There are many other issues that are important, but Canadians are legitimately concerned about being governed by people who set high ethical standards. The biggest reason for that is that if people show a lack of ethics in the things that we do see, then my constituents certainly wonder about the things that they do not see and whether decisions with respect to the economy and foreign policy are actually being made with their best interests at heart.

If we see a government that is profoundly informed by conflicts of interest, whether that is cash for access fundraising or whether that is accepting an illegal vacation, then it leads people to question the broad range of government policies. They can see how perhaps the government's decision-making process is not correctly informed by the public interest, rather it is being inappropriately informed by private interests.

I wonder if the member could just clarify her views on this. Does she think we should be discussing the government's bad ethical behaviour in the House, or does she think Canadians should just shrug and not worry about the ethical foibles of the government?

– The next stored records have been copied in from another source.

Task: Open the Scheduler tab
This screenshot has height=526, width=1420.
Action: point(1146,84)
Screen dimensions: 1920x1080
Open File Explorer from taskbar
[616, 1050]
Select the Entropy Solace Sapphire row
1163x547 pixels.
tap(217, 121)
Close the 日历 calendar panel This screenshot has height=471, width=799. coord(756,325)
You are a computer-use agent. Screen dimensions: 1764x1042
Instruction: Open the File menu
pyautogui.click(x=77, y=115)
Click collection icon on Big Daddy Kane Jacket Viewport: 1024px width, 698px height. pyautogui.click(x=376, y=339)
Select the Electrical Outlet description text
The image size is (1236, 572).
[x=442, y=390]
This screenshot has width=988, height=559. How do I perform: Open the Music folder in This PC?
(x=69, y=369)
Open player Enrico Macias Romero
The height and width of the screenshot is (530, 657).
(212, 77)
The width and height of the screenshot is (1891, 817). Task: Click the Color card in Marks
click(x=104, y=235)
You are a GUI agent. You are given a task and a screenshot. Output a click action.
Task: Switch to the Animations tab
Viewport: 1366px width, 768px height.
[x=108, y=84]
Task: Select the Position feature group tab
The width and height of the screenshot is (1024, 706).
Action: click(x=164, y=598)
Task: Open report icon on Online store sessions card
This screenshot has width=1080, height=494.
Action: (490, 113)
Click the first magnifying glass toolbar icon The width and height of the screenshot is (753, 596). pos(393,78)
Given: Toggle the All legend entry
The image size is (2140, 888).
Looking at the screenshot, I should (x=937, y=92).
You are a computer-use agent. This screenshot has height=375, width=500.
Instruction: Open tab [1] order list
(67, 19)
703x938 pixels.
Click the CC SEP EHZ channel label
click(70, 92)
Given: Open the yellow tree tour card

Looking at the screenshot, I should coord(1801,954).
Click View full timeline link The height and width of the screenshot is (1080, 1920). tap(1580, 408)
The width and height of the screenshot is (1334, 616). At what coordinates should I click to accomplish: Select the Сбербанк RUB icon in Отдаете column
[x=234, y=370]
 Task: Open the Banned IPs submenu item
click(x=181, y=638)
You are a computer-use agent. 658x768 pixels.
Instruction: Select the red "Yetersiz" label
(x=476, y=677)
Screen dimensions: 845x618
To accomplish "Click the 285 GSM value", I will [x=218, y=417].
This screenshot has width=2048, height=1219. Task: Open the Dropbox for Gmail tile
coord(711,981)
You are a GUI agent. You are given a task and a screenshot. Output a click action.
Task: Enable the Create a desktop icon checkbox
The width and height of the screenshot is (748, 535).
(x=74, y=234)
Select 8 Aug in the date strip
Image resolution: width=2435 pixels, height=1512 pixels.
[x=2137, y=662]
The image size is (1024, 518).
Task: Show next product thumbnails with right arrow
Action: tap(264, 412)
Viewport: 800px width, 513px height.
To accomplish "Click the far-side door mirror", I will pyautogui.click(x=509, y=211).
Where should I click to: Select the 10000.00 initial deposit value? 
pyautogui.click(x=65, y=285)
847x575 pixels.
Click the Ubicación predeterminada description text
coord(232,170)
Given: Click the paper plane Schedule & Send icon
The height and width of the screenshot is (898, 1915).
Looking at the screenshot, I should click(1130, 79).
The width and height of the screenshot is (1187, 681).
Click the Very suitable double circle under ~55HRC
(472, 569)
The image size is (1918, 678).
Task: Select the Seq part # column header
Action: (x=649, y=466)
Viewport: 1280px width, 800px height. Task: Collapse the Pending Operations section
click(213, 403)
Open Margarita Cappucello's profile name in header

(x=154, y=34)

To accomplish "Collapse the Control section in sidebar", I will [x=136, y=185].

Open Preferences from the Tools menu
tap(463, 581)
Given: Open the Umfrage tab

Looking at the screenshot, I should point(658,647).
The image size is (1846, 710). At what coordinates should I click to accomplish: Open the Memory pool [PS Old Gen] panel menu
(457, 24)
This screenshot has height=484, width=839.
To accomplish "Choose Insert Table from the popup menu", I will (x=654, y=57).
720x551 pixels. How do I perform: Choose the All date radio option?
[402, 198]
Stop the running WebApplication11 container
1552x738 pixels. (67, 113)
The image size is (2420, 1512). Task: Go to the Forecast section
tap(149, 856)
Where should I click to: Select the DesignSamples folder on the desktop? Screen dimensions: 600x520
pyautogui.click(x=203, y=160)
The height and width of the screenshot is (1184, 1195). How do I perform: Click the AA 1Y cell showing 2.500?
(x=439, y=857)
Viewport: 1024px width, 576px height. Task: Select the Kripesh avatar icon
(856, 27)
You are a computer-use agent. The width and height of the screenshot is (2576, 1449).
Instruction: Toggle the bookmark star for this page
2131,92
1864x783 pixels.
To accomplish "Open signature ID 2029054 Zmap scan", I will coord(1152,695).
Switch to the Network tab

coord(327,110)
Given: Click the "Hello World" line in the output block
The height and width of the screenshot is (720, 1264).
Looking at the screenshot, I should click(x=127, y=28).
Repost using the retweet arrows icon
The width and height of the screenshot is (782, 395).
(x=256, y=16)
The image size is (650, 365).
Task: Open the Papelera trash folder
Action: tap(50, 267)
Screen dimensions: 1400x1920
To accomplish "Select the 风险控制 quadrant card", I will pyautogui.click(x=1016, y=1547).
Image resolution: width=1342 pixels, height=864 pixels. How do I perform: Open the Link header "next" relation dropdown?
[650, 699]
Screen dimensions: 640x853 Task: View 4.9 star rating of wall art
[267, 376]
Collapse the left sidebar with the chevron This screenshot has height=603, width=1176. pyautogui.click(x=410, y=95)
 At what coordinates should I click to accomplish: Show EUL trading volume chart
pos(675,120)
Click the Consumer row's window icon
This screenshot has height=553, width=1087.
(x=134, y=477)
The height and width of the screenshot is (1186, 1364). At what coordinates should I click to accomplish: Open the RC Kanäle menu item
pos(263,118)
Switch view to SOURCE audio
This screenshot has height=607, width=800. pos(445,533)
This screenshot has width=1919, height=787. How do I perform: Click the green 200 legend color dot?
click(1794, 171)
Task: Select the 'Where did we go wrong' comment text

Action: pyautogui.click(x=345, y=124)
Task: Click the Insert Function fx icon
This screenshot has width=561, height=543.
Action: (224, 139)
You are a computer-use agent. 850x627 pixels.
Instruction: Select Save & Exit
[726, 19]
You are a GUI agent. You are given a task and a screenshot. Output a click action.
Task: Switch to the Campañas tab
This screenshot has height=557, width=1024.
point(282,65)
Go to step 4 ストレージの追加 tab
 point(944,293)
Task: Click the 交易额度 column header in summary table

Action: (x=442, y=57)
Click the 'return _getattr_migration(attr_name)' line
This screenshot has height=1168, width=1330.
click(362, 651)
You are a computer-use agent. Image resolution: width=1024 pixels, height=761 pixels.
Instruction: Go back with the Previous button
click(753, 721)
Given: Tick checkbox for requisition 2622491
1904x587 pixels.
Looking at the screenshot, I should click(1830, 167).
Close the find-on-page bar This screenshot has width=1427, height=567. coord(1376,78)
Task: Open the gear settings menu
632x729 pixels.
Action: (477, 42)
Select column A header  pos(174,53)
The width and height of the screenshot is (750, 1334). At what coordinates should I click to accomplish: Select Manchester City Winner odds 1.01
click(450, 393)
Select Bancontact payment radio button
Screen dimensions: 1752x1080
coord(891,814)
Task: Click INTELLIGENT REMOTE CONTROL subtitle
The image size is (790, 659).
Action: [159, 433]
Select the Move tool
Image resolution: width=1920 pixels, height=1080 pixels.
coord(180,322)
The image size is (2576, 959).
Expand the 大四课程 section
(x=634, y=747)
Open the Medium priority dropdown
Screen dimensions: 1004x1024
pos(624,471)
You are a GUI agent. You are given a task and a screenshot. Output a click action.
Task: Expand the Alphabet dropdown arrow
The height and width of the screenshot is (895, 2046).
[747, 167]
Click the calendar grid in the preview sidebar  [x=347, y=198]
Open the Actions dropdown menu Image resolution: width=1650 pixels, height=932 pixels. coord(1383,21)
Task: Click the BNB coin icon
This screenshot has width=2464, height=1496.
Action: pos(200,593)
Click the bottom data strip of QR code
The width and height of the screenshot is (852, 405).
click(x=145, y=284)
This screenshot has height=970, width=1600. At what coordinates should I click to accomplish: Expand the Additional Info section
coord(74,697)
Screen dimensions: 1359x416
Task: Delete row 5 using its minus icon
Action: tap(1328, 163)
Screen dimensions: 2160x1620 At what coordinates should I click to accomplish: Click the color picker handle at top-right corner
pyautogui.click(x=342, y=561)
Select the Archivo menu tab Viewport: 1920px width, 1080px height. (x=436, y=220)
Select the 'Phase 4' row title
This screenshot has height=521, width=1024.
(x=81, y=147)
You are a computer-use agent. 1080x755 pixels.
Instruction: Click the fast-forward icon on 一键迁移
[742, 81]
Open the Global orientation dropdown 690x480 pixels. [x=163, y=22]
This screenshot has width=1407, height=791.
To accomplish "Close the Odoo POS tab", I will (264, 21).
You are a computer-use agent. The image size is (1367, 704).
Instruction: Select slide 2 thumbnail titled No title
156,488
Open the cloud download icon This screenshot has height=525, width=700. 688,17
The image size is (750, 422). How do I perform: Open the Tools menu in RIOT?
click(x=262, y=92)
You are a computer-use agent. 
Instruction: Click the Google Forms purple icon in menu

Opposition Motion—Conflict of InterestBusiness of SupplyGovernment Orders

1:15 p.m.

Liberal

Filomena Tassi Liberal Hamilton West—Ancaster—Dundas, ON

Madam Speaker, that is a great question. I want to affirm my appreciation in particular for ethics. In fact, I commenced my doctoral studies in that area. I appreciate, deeply, the importance of ethical standards. However, I am surprised because I think it is the exact opposite. I think it is the opposition that is not accepting what the Ethics Commissioner has found here. That is what is making them repetitive and focused on this.

At a meeting the previous Ethics Commissioner attended, and it was the ethics committee that took place on January 10, 2018, there was an exchange between the member of Parliament for Beaches—East York and the Ethics Commissioner. The discussion was about the Prime Minister's full acceptance of the report and of the findings, and whether the act should require more than the Prime Minister's full acceptance of the findings. Her response to that was, “I think that's probably all that the act should require.”

Further to that, the Prime Minister not only accepted the findings of the Ethics Commissioner, he went above and beyond. What he said is that every future vacation that his family takes, that he takes with his wife and his children, he is not only going to consult with his wife and children, but he is going to clear it with the Ethics Commissioner.

Opposition Motion—Conflict of InterestBusiness of SupplyGovernment Orders

1:20 p.m.

NDP

Robert Aubin NDP Trois-Rivières, QC

Madam Speaker, I thank my colleague for her comments.

Obviously, she does not seem to accept the essence of the Conservative motion before us today. I would say that when someone comes to me and apologizes and I accept the apology, that is the end of the matter. When someone comes to me and says that they made a mistake and are taking responsibility, that comes with some form of redress.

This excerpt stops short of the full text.